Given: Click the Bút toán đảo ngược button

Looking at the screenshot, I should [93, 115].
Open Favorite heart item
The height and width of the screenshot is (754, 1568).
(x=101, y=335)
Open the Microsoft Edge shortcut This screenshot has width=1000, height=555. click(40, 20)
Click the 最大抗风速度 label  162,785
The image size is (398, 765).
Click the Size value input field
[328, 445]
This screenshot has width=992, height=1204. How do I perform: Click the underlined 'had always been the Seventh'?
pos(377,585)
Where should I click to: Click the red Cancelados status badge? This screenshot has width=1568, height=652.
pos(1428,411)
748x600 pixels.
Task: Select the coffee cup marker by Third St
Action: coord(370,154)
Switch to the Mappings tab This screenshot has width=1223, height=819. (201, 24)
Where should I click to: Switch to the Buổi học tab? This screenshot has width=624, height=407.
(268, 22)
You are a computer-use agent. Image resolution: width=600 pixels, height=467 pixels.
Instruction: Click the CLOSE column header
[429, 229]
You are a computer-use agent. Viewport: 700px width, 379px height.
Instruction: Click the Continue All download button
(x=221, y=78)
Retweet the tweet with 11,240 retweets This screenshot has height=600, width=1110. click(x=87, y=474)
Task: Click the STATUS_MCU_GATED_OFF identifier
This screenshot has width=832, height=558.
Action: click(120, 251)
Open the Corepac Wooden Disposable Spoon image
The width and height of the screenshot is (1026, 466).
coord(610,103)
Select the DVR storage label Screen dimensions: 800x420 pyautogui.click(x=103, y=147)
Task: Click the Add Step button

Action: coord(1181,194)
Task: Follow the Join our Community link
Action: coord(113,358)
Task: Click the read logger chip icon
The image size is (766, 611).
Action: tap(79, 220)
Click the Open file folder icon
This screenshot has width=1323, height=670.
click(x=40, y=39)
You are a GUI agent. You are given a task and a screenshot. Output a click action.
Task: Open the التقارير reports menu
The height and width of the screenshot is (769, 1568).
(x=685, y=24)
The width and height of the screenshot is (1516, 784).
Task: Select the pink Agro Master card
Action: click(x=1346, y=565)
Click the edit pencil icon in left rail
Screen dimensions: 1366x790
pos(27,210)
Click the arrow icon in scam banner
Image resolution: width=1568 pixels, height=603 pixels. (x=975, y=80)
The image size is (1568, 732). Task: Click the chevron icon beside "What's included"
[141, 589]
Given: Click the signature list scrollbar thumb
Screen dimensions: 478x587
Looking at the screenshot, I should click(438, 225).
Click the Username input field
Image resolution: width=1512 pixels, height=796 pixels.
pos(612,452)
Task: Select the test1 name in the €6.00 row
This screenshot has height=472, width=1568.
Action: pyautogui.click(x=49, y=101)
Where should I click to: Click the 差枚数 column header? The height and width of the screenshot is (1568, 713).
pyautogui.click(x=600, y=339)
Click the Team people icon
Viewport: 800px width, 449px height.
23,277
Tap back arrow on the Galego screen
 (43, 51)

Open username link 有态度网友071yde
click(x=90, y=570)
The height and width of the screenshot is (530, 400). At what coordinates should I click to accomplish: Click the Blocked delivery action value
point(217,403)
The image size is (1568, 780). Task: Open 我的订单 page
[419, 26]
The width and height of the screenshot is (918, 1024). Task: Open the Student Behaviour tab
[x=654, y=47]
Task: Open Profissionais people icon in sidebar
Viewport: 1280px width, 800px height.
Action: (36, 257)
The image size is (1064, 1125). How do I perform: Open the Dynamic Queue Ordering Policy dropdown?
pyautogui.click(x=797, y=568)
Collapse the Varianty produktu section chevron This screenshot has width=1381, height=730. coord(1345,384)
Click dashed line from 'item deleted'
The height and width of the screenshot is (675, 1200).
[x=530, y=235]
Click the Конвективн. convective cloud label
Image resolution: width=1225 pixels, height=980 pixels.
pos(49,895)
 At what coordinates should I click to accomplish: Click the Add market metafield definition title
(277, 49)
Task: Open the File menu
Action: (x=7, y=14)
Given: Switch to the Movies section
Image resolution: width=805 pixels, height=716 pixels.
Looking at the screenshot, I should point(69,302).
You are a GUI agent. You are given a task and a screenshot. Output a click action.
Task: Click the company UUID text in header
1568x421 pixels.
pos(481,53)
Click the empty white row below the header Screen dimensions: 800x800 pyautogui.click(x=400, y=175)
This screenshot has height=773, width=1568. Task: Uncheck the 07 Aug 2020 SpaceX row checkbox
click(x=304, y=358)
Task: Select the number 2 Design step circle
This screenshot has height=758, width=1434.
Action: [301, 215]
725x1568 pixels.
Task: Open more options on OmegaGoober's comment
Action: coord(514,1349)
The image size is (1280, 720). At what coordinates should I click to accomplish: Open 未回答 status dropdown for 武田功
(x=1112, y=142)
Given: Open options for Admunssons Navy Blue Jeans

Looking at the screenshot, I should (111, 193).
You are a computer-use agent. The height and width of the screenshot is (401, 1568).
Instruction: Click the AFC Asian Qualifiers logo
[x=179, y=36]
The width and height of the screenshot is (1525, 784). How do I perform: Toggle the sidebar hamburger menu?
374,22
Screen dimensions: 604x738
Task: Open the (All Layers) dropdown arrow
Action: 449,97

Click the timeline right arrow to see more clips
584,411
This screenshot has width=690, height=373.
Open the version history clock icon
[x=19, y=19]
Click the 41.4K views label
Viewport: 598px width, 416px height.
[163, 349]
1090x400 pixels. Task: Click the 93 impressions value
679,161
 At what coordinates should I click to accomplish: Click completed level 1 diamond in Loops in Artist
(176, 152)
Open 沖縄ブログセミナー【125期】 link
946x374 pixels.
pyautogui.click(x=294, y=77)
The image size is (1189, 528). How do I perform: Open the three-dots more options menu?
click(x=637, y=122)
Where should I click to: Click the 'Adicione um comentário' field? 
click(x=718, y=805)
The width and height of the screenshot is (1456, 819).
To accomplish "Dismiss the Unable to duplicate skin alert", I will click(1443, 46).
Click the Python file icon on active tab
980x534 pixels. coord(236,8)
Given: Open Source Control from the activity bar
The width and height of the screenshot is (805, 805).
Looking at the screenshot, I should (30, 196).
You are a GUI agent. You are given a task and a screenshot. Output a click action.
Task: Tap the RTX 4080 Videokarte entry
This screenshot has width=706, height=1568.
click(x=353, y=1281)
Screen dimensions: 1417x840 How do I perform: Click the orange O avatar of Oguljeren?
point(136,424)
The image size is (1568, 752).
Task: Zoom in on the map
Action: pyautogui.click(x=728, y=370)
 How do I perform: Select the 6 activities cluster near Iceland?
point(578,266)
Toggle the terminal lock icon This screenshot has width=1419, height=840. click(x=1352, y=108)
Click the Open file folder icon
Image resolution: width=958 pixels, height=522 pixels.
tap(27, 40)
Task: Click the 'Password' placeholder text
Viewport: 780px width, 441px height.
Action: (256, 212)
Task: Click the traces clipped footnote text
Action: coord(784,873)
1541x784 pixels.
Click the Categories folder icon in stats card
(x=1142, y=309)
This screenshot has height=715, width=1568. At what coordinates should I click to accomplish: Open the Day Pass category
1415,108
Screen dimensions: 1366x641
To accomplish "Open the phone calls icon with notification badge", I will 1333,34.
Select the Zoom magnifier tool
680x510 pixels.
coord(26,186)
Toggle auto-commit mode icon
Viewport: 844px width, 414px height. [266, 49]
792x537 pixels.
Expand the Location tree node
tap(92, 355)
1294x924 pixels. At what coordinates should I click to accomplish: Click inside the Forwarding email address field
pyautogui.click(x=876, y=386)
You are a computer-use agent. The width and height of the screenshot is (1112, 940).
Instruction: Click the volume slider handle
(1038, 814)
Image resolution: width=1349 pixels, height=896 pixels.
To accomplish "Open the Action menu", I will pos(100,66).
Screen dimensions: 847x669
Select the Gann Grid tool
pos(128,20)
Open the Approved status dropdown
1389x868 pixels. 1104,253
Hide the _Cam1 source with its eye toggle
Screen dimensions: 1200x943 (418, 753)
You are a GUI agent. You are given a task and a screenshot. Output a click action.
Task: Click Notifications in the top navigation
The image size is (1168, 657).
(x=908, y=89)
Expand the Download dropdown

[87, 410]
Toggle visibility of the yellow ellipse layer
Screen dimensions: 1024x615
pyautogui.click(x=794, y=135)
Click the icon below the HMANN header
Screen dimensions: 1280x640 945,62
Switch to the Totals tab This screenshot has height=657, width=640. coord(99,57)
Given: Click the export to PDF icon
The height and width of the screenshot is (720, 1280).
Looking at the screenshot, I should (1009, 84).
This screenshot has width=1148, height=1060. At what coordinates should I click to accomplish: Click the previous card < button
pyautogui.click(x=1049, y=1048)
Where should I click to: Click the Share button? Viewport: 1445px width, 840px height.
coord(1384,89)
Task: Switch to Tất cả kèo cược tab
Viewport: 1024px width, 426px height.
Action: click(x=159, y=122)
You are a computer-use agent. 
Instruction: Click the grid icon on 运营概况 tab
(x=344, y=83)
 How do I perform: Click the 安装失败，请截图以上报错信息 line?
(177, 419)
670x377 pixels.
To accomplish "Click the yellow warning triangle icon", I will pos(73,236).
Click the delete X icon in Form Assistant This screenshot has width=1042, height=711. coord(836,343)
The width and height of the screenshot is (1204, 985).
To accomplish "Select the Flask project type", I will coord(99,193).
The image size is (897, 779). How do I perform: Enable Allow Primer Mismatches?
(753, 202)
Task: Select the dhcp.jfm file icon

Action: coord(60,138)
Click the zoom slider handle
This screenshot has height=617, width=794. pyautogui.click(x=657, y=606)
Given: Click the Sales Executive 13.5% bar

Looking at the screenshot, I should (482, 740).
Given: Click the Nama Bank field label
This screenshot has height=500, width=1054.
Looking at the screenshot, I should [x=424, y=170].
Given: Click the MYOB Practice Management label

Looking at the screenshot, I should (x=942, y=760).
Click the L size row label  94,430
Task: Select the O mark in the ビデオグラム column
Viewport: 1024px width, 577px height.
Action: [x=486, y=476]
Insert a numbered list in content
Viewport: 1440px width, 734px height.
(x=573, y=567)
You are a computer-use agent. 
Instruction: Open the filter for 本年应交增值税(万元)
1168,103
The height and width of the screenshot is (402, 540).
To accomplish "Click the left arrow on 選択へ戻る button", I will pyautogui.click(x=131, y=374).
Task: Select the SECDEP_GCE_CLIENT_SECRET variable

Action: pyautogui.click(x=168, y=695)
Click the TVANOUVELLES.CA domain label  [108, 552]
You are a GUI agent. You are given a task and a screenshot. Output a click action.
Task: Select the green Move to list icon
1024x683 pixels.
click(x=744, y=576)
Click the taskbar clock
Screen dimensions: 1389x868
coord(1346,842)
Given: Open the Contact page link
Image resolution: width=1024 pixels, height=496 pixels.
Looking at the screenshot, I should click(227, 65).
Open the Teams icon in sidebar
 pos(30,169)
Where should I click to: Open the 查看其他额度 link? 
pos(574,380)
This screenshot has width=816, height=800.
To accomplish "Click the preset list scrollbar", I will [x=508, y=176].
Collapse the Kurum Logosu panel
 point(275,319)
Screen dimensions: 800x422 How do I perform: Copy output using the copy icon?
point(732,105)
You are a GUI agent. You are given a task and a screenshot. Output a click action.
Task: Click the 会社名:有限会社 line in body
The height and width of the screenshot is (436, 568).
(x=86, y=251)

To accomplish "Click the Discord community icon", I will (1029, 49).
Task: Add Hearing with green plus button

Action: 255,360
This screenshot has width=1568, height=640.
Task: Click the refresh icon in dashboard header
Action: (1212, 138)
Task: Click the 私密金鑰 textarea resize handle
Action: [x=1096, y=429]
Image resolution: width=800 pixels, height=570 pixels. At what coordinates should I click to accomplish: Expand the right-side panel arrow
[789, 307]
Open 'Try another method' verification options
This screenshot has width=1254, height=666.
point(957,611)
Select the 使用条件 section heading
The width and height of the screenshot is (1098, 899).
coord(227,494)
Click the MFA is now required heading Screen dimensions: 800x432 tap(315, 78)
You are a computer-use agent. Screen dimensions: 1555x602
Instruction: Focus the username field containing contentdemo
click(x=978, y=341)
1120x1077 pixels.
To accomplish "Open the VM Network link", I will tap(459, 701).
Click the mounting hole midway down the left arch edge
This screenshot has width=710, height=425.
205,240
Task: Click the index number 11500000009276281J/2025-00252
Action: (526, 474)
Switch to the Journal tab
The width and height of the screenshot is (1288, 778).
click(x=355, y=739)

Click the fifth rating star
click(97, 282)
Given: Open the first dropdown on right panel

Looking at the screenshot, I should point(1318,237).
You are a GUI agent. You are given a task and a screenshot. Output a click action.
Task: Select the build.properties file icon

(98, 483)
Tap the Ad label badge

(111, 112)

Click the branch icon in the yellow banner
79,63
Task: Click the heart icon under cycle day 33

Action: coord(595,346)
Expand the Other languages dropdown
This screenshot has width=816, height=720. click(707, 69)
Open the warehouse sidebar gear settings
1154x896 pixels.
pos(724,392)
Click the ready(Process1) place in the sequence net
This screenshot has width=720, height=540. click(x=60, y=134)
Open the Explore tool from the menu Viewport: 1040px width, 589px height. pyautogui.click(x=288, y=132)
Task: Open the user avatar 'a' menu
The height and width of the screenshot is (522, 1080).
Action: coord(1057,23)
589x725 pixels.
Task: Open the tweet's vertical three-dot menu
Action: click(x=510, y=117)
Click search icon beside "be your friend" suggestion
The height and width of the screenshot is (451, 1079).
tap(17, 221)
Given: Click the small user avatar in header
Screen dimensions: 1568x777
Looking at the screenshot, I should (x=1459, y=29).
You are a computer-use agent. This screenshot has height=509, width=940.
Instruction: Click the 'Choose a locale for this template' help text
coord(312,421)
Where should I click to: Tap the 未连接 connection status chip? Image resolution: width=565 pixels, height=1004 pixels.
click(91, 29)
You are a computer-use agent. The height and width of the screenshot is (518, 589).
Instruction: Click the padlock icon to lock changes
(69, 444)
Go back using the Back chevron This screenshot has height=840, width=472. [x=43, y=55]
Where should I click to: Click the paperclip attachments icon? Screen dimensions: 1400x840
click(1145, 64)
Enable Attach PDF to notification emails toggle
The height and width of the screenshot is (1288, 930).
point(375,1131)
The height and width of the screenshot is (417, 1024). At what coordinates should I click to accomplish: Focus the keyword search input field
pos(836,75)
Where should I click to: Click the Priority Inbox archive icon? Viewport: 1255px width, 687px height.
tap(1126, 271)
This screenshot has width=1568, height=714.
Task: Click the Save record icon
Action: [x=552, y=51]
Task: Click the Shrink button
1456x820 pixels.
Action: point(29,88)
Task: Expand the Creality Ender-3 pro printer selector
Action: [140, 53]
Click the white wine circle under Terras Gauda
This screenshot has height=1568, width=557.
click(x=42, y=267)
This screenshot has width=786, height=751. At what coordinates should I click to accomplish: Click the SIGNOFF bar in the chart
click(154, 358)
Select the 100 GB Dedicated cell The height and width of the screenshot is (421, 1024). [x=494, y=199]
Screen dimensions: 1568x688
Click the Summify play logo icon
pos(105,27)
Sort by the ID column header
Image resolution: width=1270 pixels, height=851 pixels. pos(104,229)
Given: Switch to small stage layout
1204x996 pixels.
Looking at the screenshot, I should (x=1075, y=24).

==============================

Task prompt:
Your task is to repeat the records exactly. Begin at their first line and stop after the line containing "The image size is (398, 765).".

Final answer:
Given: Click the Bút toán đảo ngược button

Looking at the screenshot, I should [93, 115].
Open Favorite heart item
The height and width of the screenshot is (754, 1568).
(x=101, y=335)
Open the Microsoft Edge shortcut This screenshot has width=1000, height=555. click(40, 20)
Click the 最大抗风速度 label  162,785
The image size is (398, 765).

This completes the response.